The sixth movement of Olivier Messiaen’s Turangalîla Symphonie presents an interesting lesson in melody, harmony and scoring, if we can step beyond the usual comments on birdsong, modes of limited transposition and the Ondes Martenot – important topics that are easy to write about but fall short of getting at a central essence of this musical experience.
Taken alone, the melody has a 1940s pop swing to it (sorry the images are blurry — click on them and they open clearly in a new window):
With a pop harmonization, we could easily have a suitable framework for a Rogers/Astaire dance number:
But Messiaen has a different goal in mind. His harmonization looks like this:
Phrase endings match the pop style, but chords through the middle of the phrase are completely irrational, giving an impression of randomness. And the way these harmonies are voiced makes them seem even more chaotic:
Note that the melody is doubled an octave below (difficult to see in these tight formations, and with these spellings), and no matter how complex the phrases get, they all end with clear, traditional cadences.
What is Messiaen after here? If we look at how the melody and harmony are arranged in the orchestra, an answer emerges:
First, the tempo: though it’s marked “moderate,” the eighth-note gets the beat, so each measure lasts six seconds. At that tempo, this melody is drawn out, distended, almost unrecognizable as a single unit as opposed to a series of melodic gestures.
The Ondes Martenot, with its unfamiliar (orchestrally speaking) sound, is marked f, clearly distinguishing it from the strings, marked p and muted. But look more closely: it’s doubled not only by the entire first violin section but also by half of the violas and the entire cello section an octave below. That’s an enormous body of support, held back by mute and dynamic. The strange harmonies, meanwhile, are relegated to dramatically smaller forces: the divided second violins and half the violas. So we have a melody with tremendous heft (though not loud), and harmonies that barely register in comparison. Now we see those irrational harmonies the way Messiaen intended them: an indistinct haze, wisps within the melody, like music we barely hear and misconstrue.
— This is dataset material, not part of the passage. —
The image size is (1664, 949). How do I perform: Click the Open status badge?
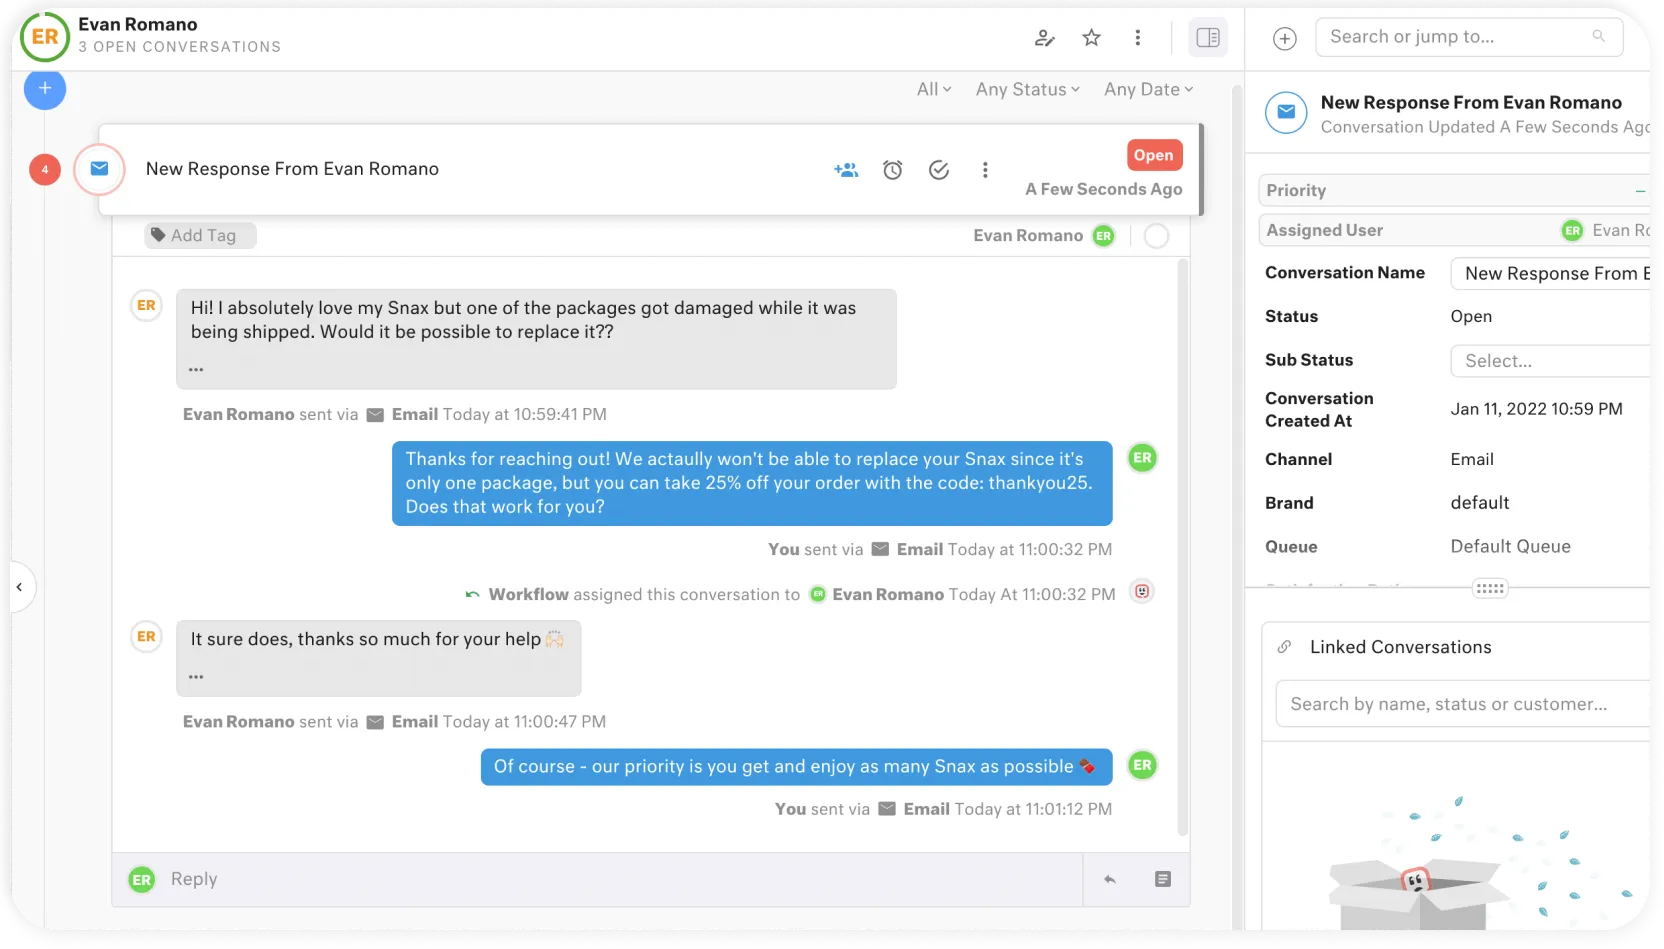1153,155
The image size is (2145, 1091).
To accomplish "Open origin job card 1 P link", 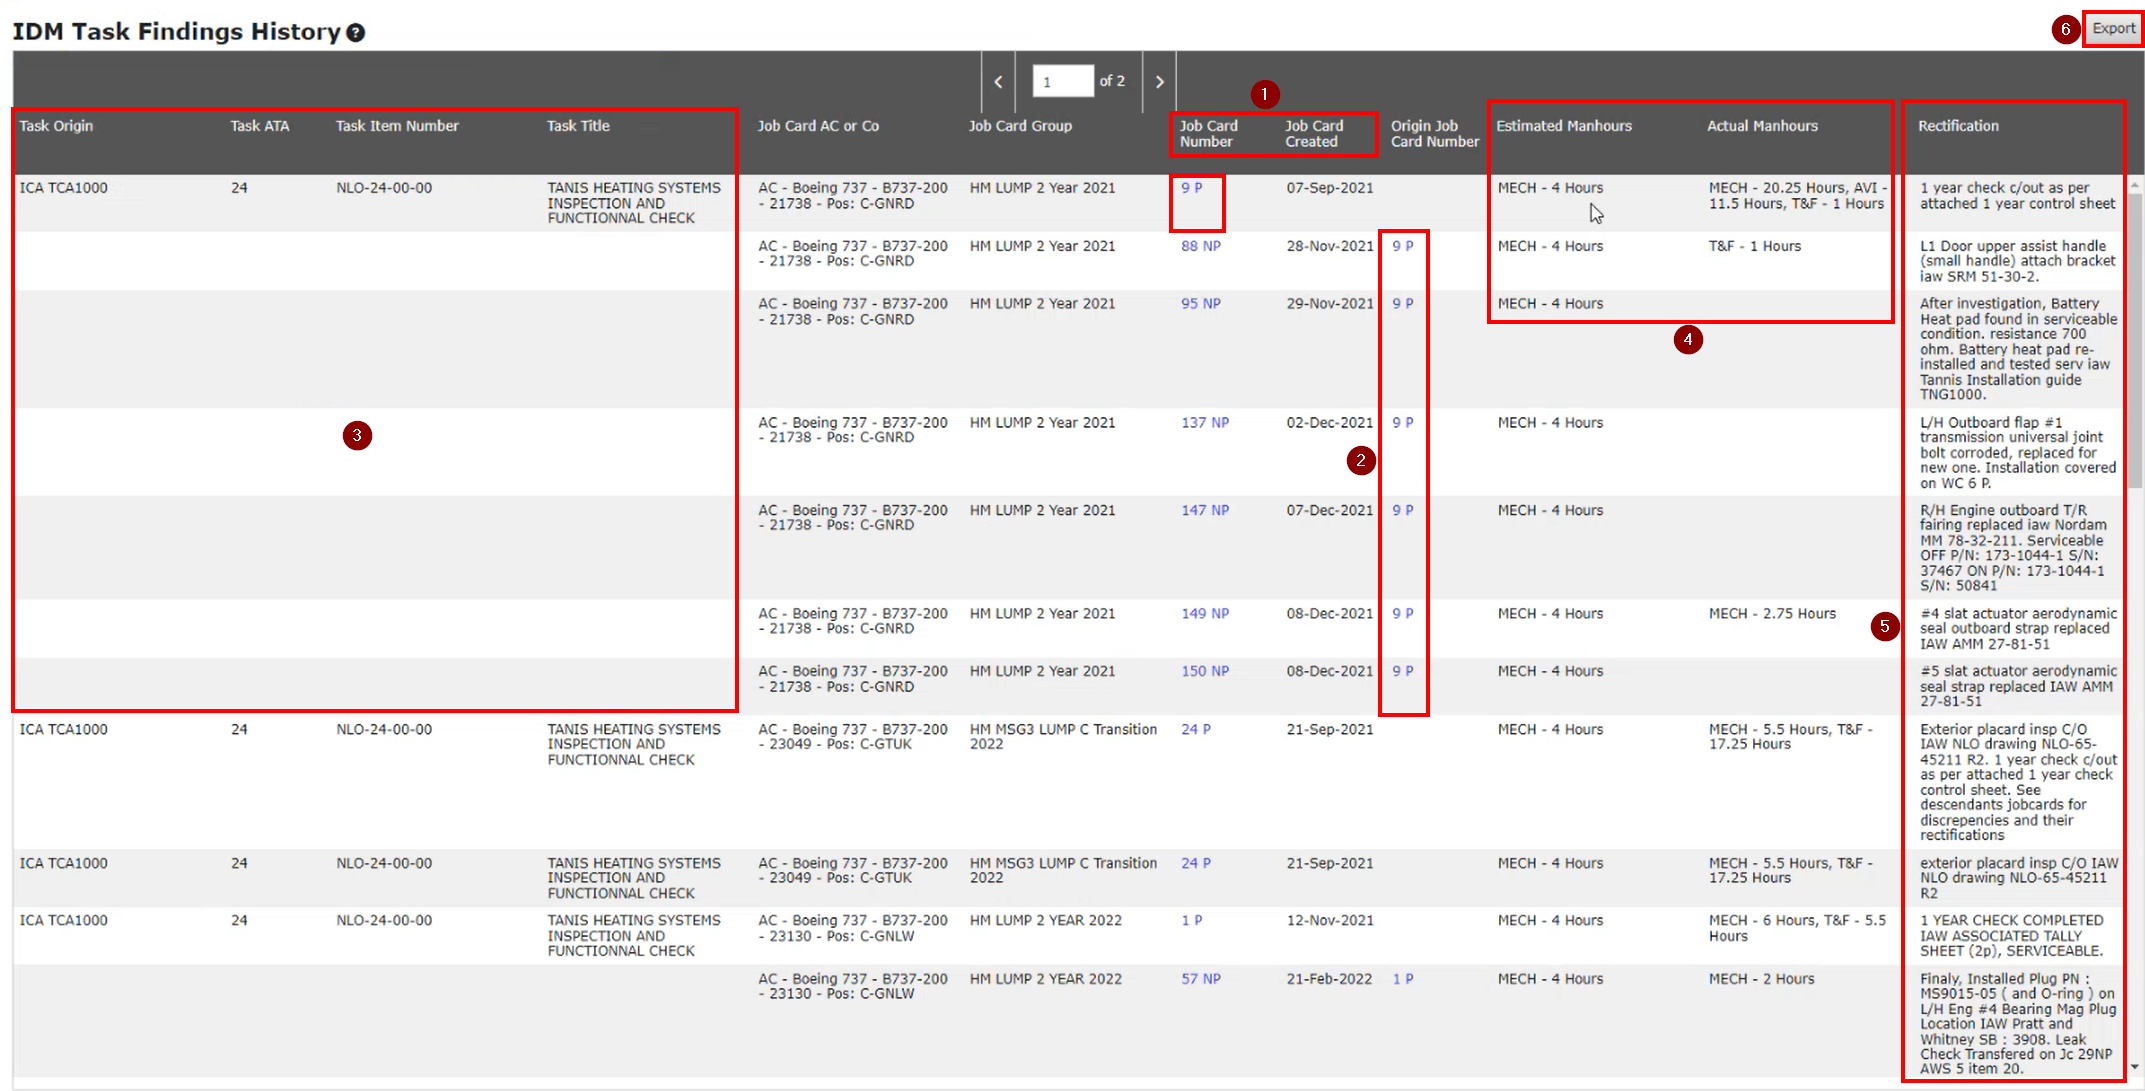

Turangalîla is Messaien’s take on Tristan and Isolde: when asked about the work, he replied simply, “it’s a love song.” Jardin du sommeil d’amour depicts the lovers enclosed in sleep with one another, a dream-landscape growing out of their slumber. I like to think of the composer enfolded in the arms of his love, Yvonne Loriod, in a Paris apartment, faintly registering a pop song on the radio from an adjacent flat mingled with bird song through the window. The distortions of the music, with foregrounded melody, distorted harmony and lethargic tempo, all conjure a surreal landscape: consciousness mingling with imagination.
The technique of slowing music down and exploring the details that emerge has an interesting contemporary resonance: current software has suddenly given this technique widespread currency, from Ted Hearne’s Law of Mosaics, which slows and overlays Barber’s Adagio for Strings and Vivaldi’s Four Seasons, to Justin Biebers U Smile subjected to 800% slowdown through PaulStretch. It’s a musical experience that finds a fresh intersection between Minimalism and timbral exploration — and Messiaen produced one of its more potent ancestors.